Il est huit heure trente, nous sommes le sept du mois de Mai. Dans la petite chambre d'un appartement du centre ville de PleasantVille un homme dort encore paisiblement. Il doit pourtant se rendre sur son lieu de travail pour neuf heure mais il a encore oublié de brancher son réveil, cela lui arrive un jour sur deux. Cet homme c'est mon père, Lionel Walter, chauffeur de Taxi, divorcé et presque aussi responsable et mature qu'un adolescent pré-pubère de 12 ans.
- Debout là dedans!!! Le soleil est levé! Il fait beau! Les oiseaux chantent! Et les éboueurs sont encore en grève! Chantonne-je en poussant le battant de la porte contre le mur adjacent pour qu'elle s'y fracasse bruyamment. En règle générale, c'est suffisant pour qu'il s'extirpe de son état de mollusque père-célibataire-de-famille-qui-n'avait-pas-envie-de-le-devenir.
-Grmpf... Marmonne-t-il en se frottant les yeux, Les éboueurs sont systématiquement en grève dans cette cité...
D'une lenteur à rendre jaloux une limace grabataire, il se redresse et fait craquer ses articulations.
- C'est quelle heure?
- L'heure de te lever mon papa adoré!

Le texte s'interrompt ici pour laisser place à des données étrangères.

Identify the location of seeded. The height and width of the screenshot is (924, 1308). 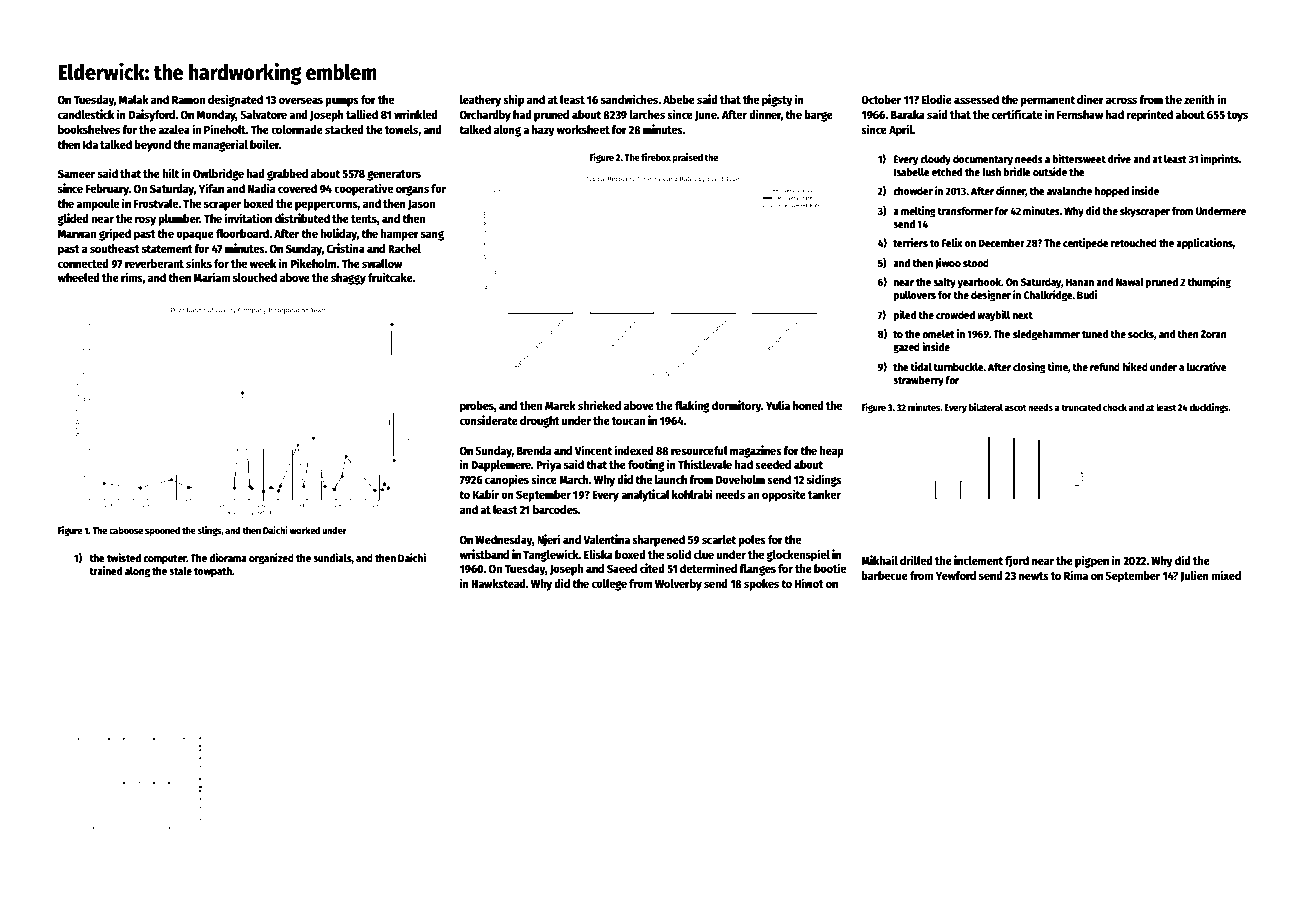
(773, 464).
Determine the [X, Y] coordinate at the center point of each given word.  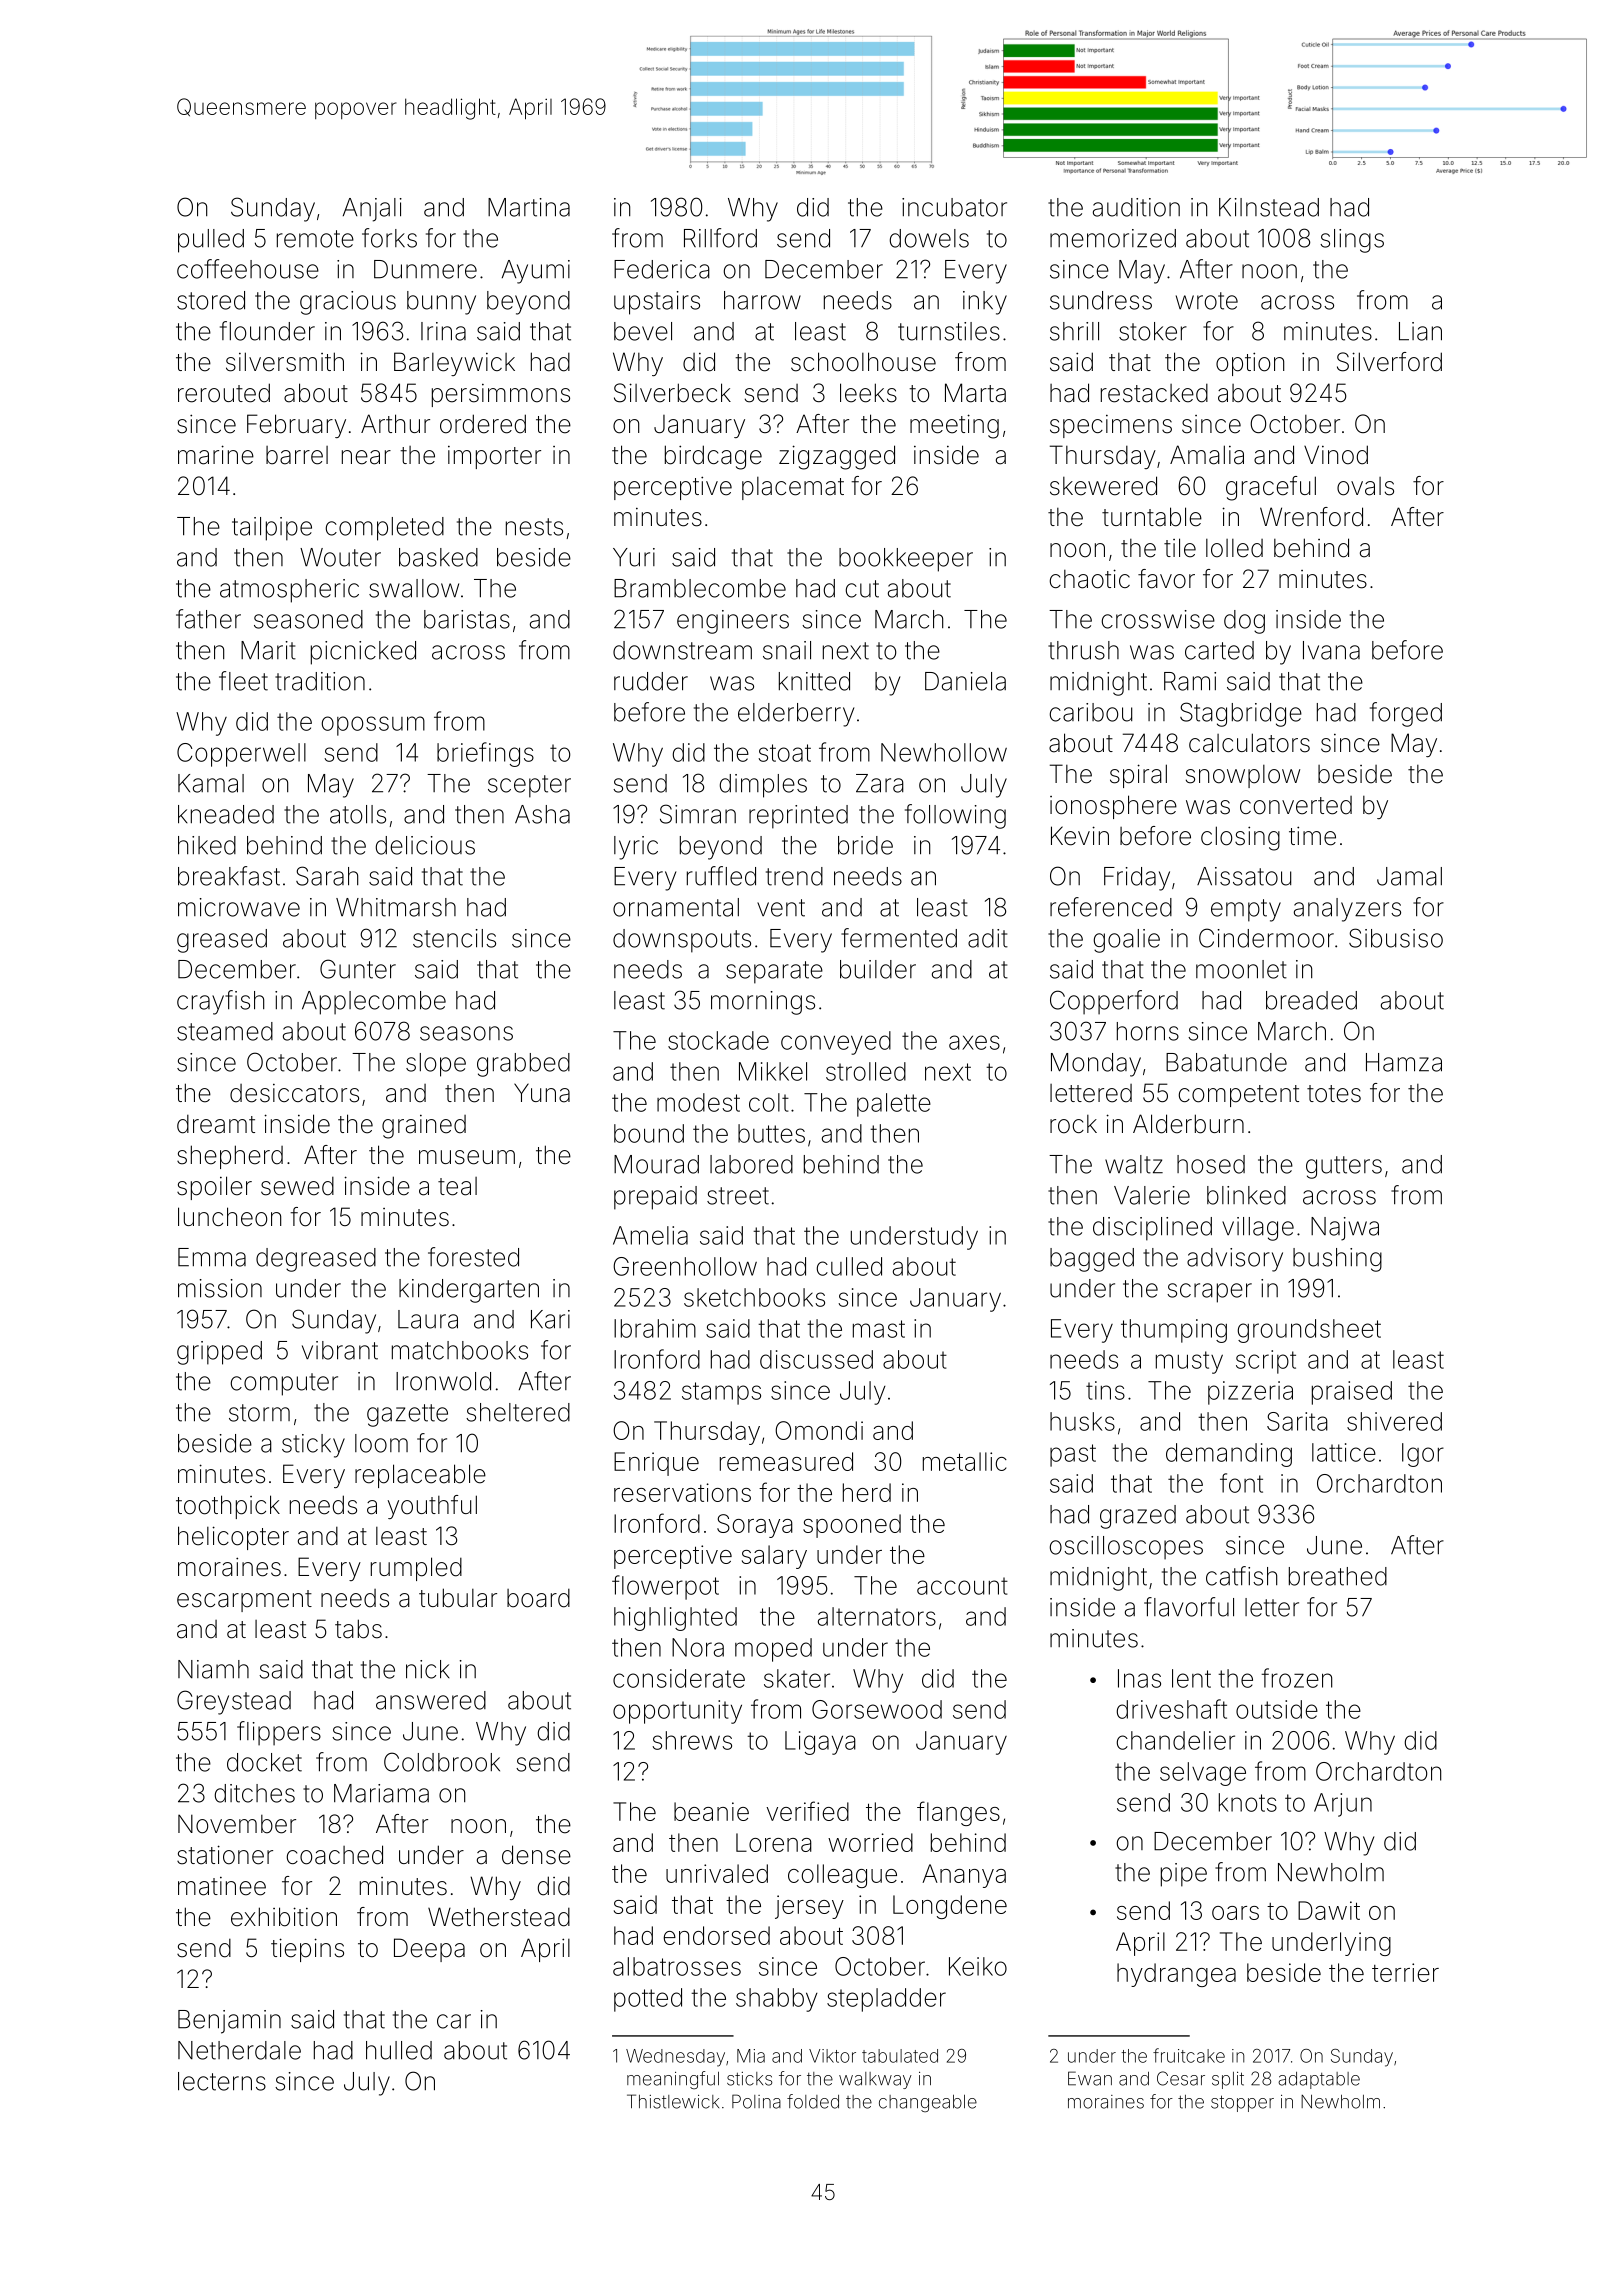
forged [1406, 714]
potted [648, 2000]
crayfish [220, 1002]
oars [1235, 1913]
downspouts [682, 941]
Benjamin [229, 2022]
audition [1136, 207]
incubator [954, 207]
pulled [211, 241]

T'as une toute petite trentaine de minutes pour avaler un truc et filer au dépôt!
- Rofl... Et c'est pour ça que tu malmènes cette pauvre porte?
- Allez! Lève-toi de ce lit avant que je me fâche!!!
Les bras croisés, je me poste devant l'ouverture de la pièce, histoire de bien lui signifier que je n'ai absolument pas l'intention de bouger le moindre muscle (à part peut-être mes cordes vocales) et cela jusqu'à ce qu'il se lève enfin.
- Quand j'étais gosses, c'était les parents qui donnaient les ordres aux gosses et pas le contraire... Gémit-il piteusement en repoussant sa chaude et moelleuse couette loin de son corps.
- C'est sans doute parce que ton père, à toi, ne rechignait pas à se lever le matin pour aller gagner de quoi nourrir sa nombreuse famille!
En réalité, ma famille n'est pas si étendue que ça. Mais avant de partir avec un avocat pour refaire sa vie, ma mère a prit soin de donner quatre enfants à mon père. Quatre enfants dont il doit maintenant s'occuper seul. Quand on sait qu'il a déjà du mal à s'occuper de lui même on peut, sans mal, imaginer son incompétence en la matière.